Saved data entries
....
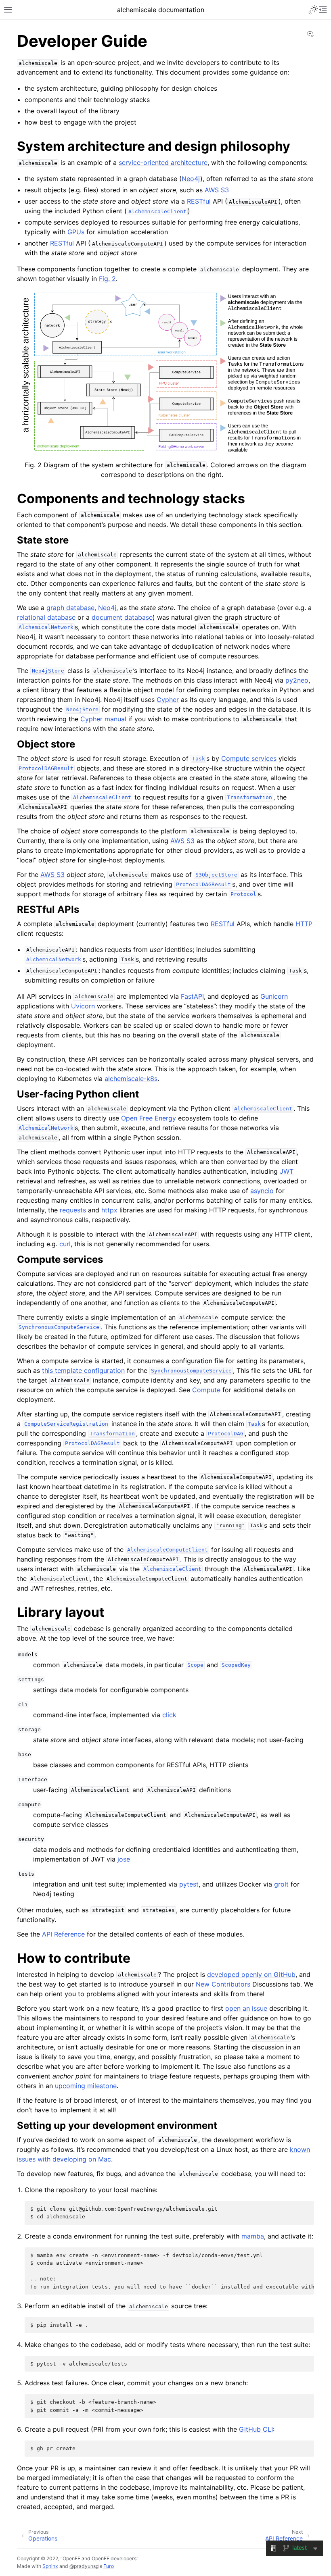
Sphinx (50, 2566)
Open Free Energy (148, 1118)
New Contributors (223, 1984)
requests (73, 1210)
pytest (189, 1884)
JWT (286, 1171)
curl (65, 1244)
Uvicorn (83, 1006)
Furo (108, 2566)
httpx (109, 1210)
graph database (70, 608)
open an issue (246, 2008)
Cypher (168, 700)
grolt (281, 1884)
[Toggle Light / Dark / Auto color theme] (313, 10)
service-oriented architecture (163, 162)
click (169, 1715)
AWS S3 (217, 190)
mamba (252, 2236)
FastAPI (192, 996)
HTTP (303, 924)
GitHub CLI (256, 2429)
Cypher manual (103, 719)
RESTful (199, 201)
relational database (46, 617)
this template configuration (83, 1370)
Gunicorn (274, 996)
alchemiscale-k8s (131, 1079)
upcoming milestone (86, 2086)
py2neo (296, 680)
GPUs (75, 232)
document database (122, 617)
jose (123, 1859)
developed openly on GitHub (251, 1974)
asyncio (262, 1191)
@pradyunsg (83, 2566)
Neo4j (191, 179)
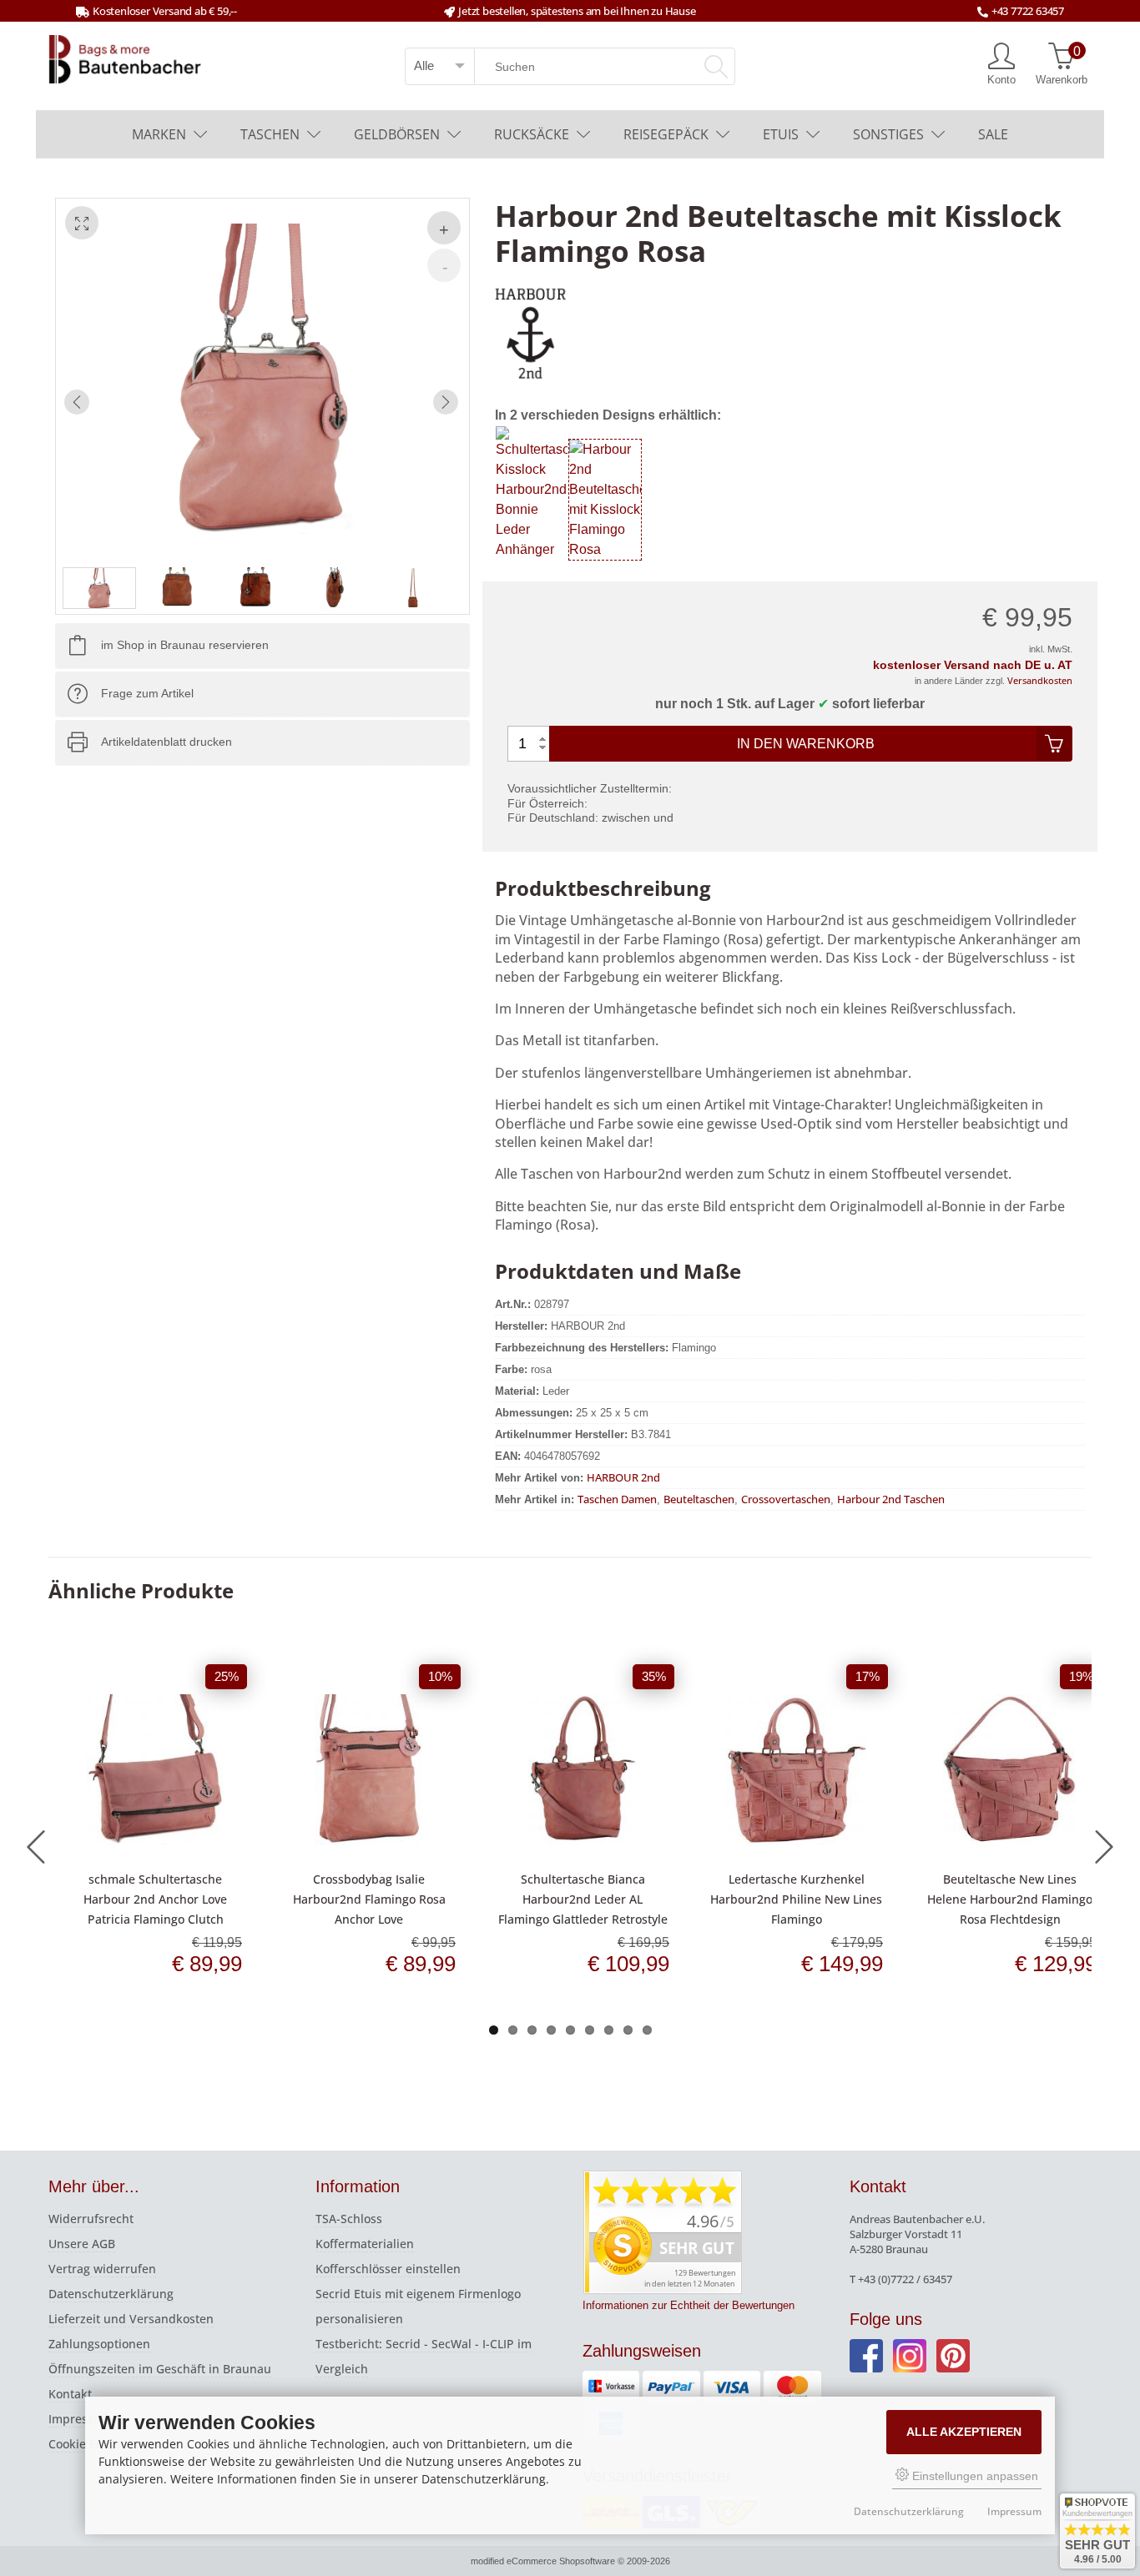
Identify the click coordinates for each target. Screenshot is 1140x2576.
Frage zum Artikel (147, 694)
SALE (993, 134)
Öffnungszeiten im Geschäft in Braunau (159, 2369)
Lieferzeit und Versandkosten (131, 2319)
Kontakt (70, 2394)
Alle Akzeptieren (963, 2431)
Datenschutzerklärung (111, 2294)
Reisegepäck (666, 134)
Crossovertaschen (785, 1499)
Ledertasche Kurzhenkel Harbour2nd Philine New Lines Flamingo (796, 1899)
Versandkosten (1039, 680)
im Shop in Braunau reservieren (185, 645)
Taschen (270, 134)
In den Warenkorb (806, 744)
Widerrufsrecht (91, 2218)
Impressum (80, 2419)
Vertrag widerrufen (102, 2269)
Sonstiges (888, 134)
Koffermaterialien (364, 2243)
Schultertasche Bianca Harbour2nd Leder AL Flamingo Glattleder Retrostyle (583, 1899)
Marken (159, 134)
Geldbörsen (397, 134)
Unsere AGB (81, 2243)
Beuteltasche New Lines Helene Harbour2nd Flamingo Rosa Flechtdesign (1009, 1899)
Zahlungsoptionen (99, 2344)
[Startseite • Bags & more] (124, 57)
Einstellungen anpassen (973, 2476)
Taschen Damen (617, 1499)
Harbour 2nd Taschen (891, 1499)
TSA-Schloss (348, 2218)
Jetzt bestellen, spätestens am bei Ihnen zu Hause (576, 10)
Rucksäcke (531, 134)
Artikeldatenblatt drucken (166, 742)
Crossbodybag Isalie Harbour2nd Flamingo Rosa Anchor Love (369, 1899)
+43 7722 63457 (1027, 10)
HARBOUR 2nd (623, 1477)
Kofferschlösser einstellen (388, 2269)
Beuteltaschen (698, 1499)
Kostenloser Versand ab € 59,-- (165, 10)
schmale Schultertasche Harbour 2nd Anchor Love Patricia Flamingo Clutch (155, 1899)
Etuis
....
The records above must be repeated in full and exactly, but without any of the pictures.

-- ANSWER SPACE --
Sphinx (50, 2566)
Open Free Energy (148, 1118)
New Contributors (223, 1984)
requests (73, 1210)
pytest (189, 1884)
JWT (286, 1171)
curl (65, 1244)
Uvicorn (83, 1006)
Furo (108, 2566)
httpx (109, 1210)
graph database (70, 608)
open an issue (246, 2008)
Cypher (168, 700)
grolt (281, 1884)
[Toggle Light / Dark / Auto color theme] (313, 10)
service-oriented architecture (163, 162)
click (169, 1715)
AWS S3 (217, 190)
mamba (252, 2236)
FastAPI (192, 996)
HTTP (303, 924)
GitHub CLI (256, 2429)
Cypher manual (103, 719)
RESTful (199, 201)
relational database (46, 617)
this template configuration (83, 1370)
Gunicorn (274, 996)
alchemiscale-k8s (131, 1079)
upcoming milestone (86, 2086)
py2neo (296, 680)
GPUs (75, 232)
document database (122, 617)
jose (123, 1859)
developed openly on GitHub (251, 1974)
asyncio (262, 1191)
@pradyunsg (83, 2566)
Neo4j (191, 179)
Identify the click coordinates for each target. Screenshot is 1140x2576.
Frage zum Artikel (147, 694)
SALE (993, 134)
Öffnungszeiten im Geschäft in Braunau (159, 2369)
Lieferzeit und Versandkosten (131, 2319)
Kontakt (70, 2394)
Alle Akzeptieren (963, 2431)
Datenschutzerklärung (111, 2294)
Reisegepäck (666, 134)
Crossovertaschen (785, 1499)
Ledertasche Kurzhenkel Harbour2nd Philine New Lines Flamingo (796, 1899)
Versandkosten (1039, 680)
im Shop in Braunau reservieren (185, 645)
Taschen (270, 134)
In den Warenkorb (806, 744)
Widerrufsrecht (91, 2218)
Impressum (80, 2419)
Vertrag widerrufen (102, 2269)
Sonstiges (888, 134)
Koffermaterialien (364, 2243)
Schultertasche Bianca Harbour2nd Leder AL Flamingo Glattleder Retrostyle (583, 1899)
Marken (159, 134)
Geldbörsen (397, 134)
Unsere AGB (81, 2243)
Beuteltasche New Lines Helene Harbour2nd Flamingo Rosa Flechtdesign (1009, 1899)
Zahlungsoptionen (99, 2344)
[Startseite • Bags & more] (124, 57)
Einstellungen anpassen (973, 2476)
Taschen Damen (617, 1499)
Harbour 2nd Taschen (891, 1499)
TSA-Schloss (348, 2218)
Jetzt bestellen, spätestens am bei Ihnen zu Hause (576, 10)
Rucksäcke (531, 134)
Artikeldatenblatt drucken (166, 742)
Crossbodybag Isalie Harbour2nd Flamingo Rosa Anchor Love (369, 1899)
+43 7722 63457 (1027, 10)
HARBOUR 2nd (623, 1477)
Kofferschlösser einstellen (388, 2269)
Beuteltaschen (698, 1499)
Kostenloser Versand ab € 59,-- (165, 10)
schmale Schultertasche Harbour 2nd Anchor Love Patricia Flamingo Clutch (155, 1899)
Etuis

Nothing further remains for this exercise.